**EXERCISE**
Rescale the data by rewriting every line in full. Multiply each coordinate given as an answer by 1.85 and round to the nearest whole number, with halves rounding up. Leave all other text and numbers unchanged.

──────── WORKING DATA

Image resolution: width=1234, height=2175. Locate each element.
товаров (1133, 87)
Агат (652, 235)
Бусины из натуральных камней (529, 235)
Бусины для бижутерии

────────────────

**SOLUTION TO THIS EXERCISE**
Image resolution: width=1234, height=2175. Locate each element.
товаров (2096, 161)
Агат (1206, 435)
Бусины из натуральных камней (979, 435)
Бусины для бижутерии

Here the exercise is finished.